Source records
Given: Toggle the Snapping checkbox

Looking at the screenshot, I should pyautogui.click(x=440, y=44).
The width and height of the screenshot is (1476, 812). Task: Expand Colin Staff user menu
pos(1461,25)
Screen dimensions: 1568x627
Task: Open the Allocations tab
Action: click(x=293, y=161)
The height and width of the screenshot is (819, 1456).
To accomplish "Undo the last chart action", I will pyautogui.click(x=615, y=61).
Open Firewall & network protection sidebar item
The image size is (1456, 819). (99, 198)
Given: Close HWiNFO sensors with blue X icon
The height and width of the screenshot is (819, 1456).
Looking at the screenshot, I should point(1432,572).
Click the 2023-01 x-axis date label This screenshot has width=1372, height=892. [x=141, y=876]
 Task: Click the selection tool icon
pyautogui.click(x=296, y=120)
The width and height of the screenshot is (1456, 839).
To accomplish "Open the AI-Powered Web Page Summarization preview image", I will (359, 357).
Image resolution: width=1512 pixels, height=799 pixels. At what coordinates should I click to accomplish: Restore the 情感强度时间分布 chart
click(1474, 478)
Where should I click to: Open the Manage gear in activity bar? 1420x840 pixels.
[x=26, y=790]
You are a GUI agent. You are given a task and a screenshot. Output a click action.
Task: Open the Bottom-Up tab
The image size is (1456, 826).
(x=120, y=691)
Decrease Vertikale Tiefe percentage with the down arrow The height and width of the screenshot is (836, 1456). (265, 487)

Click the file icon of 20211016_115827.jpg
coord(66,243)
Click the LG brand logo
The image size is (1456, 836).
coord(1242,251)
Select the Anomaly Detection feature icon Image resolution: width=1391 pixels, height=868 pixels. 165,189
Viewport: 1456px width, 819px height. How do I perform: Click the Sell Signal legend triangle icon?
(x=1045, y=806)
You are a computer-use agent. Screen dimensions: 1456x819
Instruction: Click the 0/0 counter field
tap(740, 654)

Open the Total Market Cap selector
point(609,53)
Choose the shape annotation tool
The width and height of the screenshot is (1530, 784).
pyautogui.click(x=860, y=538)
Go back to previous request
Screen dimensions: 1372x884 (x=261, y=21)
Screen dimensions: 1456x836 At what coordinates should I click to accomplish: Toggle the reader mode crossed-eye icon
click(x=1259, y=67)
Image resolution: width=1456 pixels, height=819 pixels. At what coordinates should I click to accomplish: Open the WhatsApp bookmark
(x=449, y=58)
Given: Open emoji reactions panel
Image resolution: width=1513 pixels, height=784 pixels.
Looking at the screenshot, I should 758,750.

_WHAT YOU HAVE TO DO_
Exactly the lines from the one with "Instruction: Click the 0/0 counter field" through the final line of the entries are to be returned, both ends included.

_ANSWER SECTION_
Instruction: Click the 0/0 counter field
tap(740, 654)

Open the Total Market Cap selector
point(609,53)
Choose the shape annotation tool
The width and height of the screenshot is (1530, 784).
pyautogui.click(x=860, y=538)
Go back to previous request
Screen dimensions: 1372x884 (x=261, y=21)
Screen dimensions: 1456x836 At what coordinates should I click to accomplish: Toggle the reader mode crossed-eye icon
click(x=1259, y=67)
Image resolution: width=1456 pixels, height=819 pixels. At what coordinates should I click to accomplish: Open the WhatsApp bookmark
(x=449, y=58)
Given: Open emoji reactions panel
Image resolution: width=1513 pixels, height=784 pixels.
Looking at the screenshot, I should 758,750.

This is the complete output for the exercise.